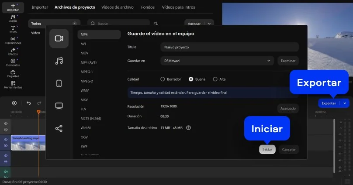Click the file size help icon

[188, 128]
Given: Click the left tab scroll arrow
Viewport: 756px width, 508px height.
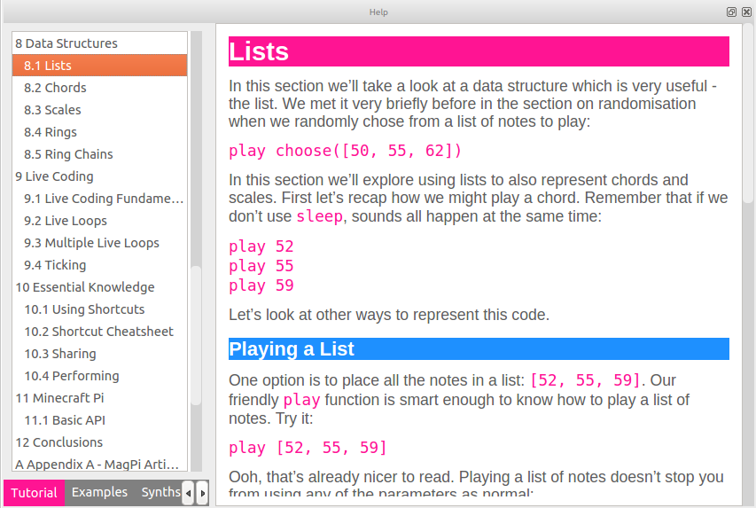Looking at the screenshot, I should pos(188,493).
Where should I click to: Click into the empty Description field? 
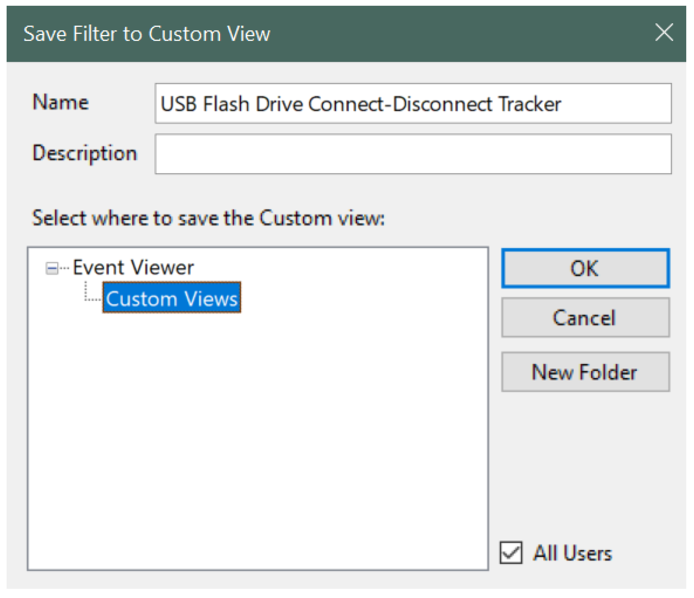tap(413, 154)
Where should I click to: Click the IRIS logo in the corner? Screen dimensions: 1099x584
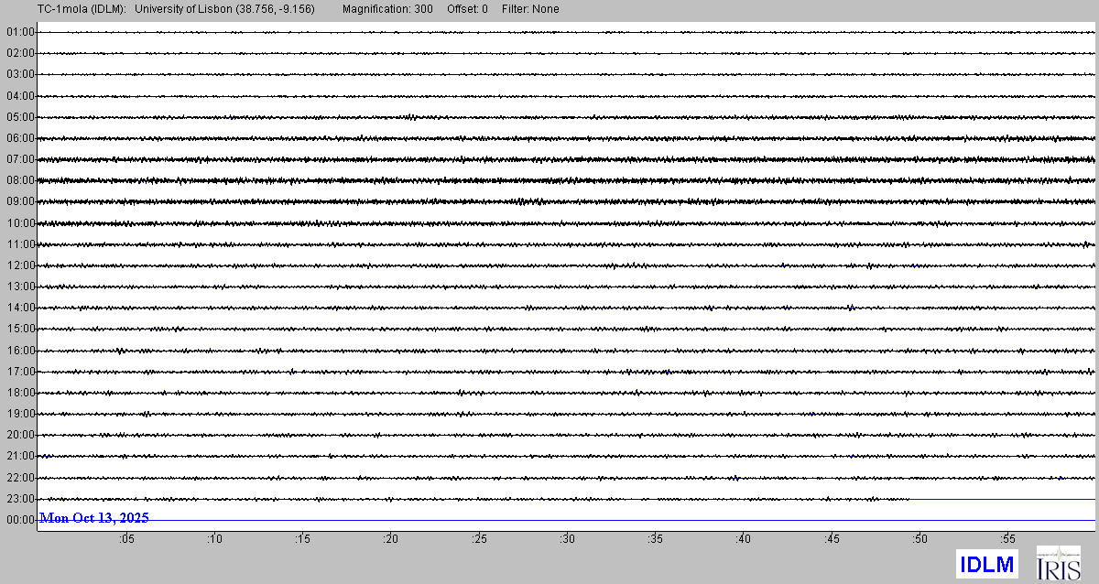pos(1058,563)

Task: Retype every one of the records above word for word, leaving out the pictures.

Solved exercise:
Click the file size help icon

[188, 128]
Given: Click the left tab scroll arrow
Viewport: 756px width, 508px height.
Looking at the screenshot, I should pos(188,493).
Where should I click to: Click into the empty Description field? 
tap(413, 154)
Where should I click to: Click the IRIS logo in the corner? Screen dimensions: 1099x584
pos(1058,563)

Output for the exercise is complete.